E ante a estupefação geral, acentuou:
– Estão multados por viverem numa cidade onde um homem é
obrigado a roubar pão para matar a fome!…
Todos nós, habitantes de qualquer cidade do Mundo, estamos
sujeitos a uma multa muito mais severa, a uma sanção muito mais grave – a
frustração dos anseios de Felicidade, os desajustes intermináveis, as crises de
angústia – por vivermos num planeta onde as palavras fraternidade, bondade,
solidariedade, são enunciadas como virtudes raras, quando são apenas
elementares deveres, indispensáveis à preservação do equilíbrio em qualquer comunidade.

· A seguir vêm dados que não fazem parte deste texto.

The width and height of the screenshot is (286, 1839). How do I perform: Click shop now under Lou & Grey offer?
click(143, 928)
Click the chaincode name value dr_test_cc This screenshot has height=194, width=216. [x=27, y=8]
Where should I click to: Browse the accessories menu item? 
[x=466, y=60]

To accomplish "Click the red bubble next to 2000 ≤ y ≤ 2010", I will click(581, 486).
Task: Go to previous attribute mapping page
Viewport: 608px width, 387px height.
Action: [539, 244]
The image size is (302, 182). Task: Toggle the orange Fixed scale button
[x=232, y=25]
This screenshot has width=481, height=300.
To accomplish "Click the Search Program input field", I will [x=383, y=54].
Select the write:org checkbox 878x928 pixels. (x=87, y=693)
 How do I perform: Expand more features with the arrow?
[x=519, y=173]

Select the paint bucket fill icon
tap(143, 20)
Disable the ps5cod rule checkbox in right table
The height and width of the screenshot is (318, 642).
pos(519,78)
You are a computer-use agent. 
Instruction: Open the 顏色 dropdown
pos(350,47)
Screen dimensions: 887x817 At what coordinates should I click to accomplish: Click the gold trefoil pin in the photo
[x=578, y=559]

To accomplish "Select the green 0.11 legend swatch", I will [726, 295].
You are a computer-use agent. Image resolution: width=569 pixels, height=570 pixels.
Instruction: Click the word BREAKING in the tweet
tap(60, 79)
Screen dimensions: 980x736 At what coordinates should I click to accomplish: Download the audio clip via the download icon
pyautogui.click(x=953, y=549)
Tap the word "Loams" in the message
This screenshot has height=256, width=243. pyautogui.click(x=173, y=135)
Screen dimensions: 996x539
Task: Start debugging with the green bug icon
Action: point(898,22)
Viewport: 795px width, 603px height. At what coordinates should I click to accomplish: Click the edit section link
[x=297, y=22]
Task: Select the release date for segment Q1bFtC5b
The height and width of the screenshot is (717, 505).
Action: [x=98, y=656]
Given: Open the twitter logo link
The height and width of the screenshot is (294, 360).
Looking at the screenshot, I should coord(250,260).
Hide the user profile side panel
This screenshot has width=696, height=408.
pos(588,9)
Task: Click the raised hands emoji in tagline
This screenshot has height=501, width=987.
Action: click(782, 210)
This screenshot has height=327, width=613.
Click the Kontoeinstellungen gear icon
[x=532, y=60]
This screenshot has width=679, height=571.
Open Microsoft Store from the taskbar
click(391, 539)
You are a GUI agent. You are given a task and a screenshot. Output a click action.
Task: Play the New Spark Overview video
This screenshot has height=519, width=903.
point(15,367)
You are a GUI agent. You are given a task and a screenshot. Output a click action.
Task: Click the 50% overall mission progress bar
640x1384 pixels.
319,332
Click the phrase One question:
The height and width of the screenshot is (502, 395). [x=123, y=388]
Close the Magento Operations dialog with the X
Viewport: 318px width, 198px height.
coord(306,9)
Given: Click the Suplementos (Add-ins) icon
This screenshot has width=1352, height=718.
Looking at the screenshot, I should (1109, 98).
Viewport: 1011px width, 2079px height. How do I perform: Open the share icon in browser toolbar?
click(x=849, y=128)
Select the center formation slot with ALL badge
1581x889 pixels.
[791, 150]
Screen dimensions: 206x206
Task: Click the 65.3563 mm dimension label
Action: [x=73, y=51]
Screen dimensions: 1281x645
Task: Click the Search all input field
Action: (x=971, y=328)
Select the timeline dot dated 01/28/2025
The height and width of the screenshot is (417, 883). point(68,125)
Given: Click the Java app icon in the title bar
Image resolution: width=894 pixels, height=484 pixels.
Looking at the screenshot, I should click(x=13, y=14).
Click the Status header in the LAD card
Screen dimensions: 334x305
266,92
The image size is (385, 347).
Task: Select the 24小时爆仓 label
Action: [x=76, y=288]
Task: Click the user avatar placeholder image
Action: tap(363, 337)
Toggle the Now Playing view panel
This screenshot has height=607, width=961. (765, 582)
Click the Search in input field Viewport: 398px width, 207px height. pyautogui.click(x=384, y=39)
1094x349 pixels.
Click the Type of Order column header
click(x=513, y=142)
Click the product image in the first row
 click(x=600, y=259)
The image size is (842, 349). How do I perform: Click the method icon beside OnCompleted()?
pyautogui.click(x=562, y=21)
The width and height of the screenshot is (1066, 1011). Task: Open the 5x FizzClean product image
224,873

Dizem os Espíritos Superiores que a Felicidade do Céu é
socorrer a infelicidade da Terra. Diríamos que somente na medida em que
estivermos dispostos a socorrer a infelicidade da Terra é que estaremos a
caminho da Felicidade do Céu.
Não há alternativa. Podemos nos isolar da multidão aflita e
sofredora, mas jamais estaremos bem, porquanto a infelicidade é o clima crônico
dos que se fecham em si mesmos.
Mãos servindo são antenas que estendemos para a sintonia com
as fontes da Vida e a captação das Bênçãos de Deus!